Operation Whitewash: Judi Dench’s latest role sees her play a suburban widow who ‘nobly’ leaked secrets to Soviets to ‘ensure world peace’…but who in reality gave Russia the keys to the atom bomb


On the morning of September 11, 1999, Melita Stedman Norwood, 87, gave a statement to the world's media outside her home in Bexleyheath, South-East London after they discovered that she had been a Soviet spy for nearly 40 years. She had passed some of Britain's most sensitive secrets to the Russians, including vital intelligence about the development of the atomic bomb
In 1932, Norwood, aged 20, began working in the clerical department of a metallurgy research group — the British Non-Ferrous Metals Research Association (BN-FMRA) — where she remained until her retirement in 1972.
Her appointment had fateful consequences during the forthcoming nuclear age, as BN-FMRA soon developed close links with the British top-secret project to develop a nuclear weapon codenamed ‘Tube Alloys’. Two years later, Norwood started to spy for the Soviet NKVD — the forerunner of the KGB.
The man who recruited her?
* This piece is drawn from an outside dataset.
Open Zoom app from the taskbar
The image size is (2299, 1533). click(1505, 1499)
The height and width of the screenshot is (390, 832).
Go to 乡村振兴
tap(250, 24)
None other than Andrew Rothstein, the son of Theodore — the founder of the CPGB. 
Tellingly, as Norwood would later admit to her biographer, David Burke, in 2000, it was she who approached the Russians, and not the other way round.
‘I must have thought if any of the work the BN-FMRA was doing, not secret stuff, might be useful,’ she said. ‘But I didn’t immediately think of pinching it. I made the approach.’
So began almost four decades of treachery, motivated by what Professor Christopher Andrew accurately describes as a ‘myth-image of the Soviet Union which bore little relationship to the brutal reality of Stalinist rule’.